Listas de coisas que não fazemos
Quanto a não ser uma mãe perfeita, assumo em absoluto que não sou, mas gostava de ir mais longe — queria nem sequer tentar.
Querida Mãe,
Estamos constantemente a coleccionar feitos. A somar resultados, e é por eles que toda a gente nos pergunta. Mas acabei de realizar que nos esquecemos de valorizar o que não fazemos!
E repare, mãe, podem até ser coisas bem mais relevantes.
Leia a minha lista e veja se não é de celebrar tudo isto que não faço:
- Não mato pessoas.
- Não consumo drogas.
- Não desperdiço o meu tempo a jogar curling (ainda que seja uma modalidade olímpica).
- Não comecei nenhuma guerra.
- Nunca digo que não quero uma sobremesa e depois como a do meu marido (esta levou alguns anos a aperfeiçoar).
- Nunca deixei de usar jardineiras (mesmo quando não estão na moda).
- Não arrumo o meu carro (o que pode parecer um defeito, mas deixa-me tempo para outras coisas).
- Não parei de perseguir o sonho da música, apesar de ir contra todo o bom senso (o que me deixa feliz).

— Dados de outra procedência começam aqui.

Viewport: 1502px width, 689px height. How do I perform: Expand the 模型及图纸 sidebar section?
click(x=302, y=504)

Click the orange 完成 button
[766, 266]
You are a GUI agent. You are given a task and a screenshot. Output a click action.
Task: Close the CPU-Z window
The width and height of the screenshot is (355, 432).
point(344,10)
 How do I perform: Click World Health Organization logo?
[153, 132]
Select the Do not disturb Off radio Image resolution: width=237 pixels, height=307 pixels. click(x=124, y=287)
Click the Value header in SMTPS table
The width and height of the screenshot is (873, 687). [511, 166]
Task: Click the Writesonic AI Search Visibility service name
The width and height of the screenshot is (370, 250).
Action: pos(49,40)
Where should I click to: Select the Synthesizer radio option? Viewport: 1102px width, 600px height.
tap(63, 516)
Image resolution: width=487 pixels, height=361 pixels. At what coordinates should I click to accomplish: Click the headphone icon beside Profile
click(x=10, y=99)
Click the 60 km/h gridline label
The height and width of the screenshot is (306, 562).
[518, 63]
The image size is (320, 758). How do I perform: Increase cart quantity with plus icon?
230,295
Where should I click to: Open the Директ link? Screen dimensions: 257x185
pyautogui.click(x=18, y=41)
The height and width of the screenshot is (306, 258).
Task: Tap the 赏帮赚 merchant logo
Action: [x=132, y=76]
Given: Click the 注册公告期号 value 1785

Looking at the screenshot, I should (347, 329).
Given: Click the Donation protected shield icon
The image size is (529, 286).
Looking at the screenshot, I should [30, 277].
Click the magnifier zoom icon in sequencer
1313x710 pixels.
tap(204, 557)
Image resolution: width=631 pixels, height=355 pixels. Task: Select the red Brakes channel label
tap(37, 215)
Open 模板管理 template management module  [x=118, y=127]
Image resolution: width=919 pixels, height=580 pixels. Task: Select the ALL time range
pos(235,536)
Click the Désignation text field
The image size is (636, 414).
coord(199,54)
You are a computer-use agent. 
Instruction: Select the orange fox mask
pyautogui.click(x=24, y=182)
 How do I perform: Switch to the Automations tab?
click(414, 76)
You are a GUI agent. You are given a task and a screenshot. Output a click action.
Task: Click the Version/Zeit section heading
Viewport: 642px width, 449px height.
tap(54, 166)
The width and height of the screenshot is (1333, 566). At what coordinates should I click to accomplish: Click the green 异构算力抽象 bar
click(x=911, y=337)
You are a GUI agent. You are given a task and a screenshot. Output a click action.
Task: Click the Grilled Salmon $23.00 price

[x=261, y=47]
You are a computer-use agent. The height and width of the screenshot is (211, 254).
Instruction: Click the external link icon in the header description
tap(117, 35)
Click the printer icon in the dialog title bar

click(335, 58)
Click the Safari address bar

- Não corro (apesar de ser trendy).
- Não tento ser uma mãe perfeita (é realmente muito difícil e exige treino diário, mas é fundamental).
E a mãe... O que não faz?
Querida Ana,
Obrigada, sinto-me confortada por esta tua revelação, e sobretudo por saber que não cometes homicídios, não te metes em drogas, nem começas guerras, o que nos tempos que correm é um feito de que poucos se podem orgulhar.
Puxei pela cabeça e aqui vai a minha lista de “inacções” que, suspeito, contribuem muito mais para o bem da humanidade do que várias daquelas em que gasto a minha energia.
- Não me levanto cedo, e é uma das conquistas que mais tem contribuído para a minha felicidade.
- Não acabo livros se a partir do terceiro capítulo me enchem de tédio.
- Não ponho luvas para jardinar, mesmo sabendo que as unhas vão ficar uma miséria (há um truque, arranhar um sabonete sólido antes de meter as mãos na terra, mas às vezes esqueço-me).
- Não uso o relógio que me dava ordens — mandava-me pôr de pé, sentar-me, comer menos calorias e fazia-me perguntas indiscretas.
- Não perco dois segundos a preocupar-me com o futuro do Cristiano Ronaldo.
- Não cozinho, por muito que o meu grilo interno me diga que é uma falha.
- Recuso-me a deixar de acreditar no Pai Natal e na fada dos dentes.
- Não estrago os netos, só as minhas costas quando me sento no chão para fazer com eles lutas de playmobiles.
Quanto a não ser uma mãe perfeita, assumo em absoluto que não sou, mas gostava de ir mais longe — queria nem sequer tentar. Apetecia-me mesmo ser capaz de matar o assunto, sem culpas, nem recriminações. Vou trabalhar nisso, obrigada pelo incentivo.
O Birras de Mãe, uma avó/mãe (e também sogra) e uma mãe/filha, logo de quatro filhos, separadas pela quarentena, começaram a escrever-se diariamente, para falar dos medos, irritações, perplexidade, raivas, mal-entendidos, mas também da sensação de perfeita comunhão que — ocasionalmente! — as invade. E, passado o confinamento, perceberam que não queriam perder este canal de comunicação, na esperança de que quem as leia, mãe ou avó, sinta que é de si que falam.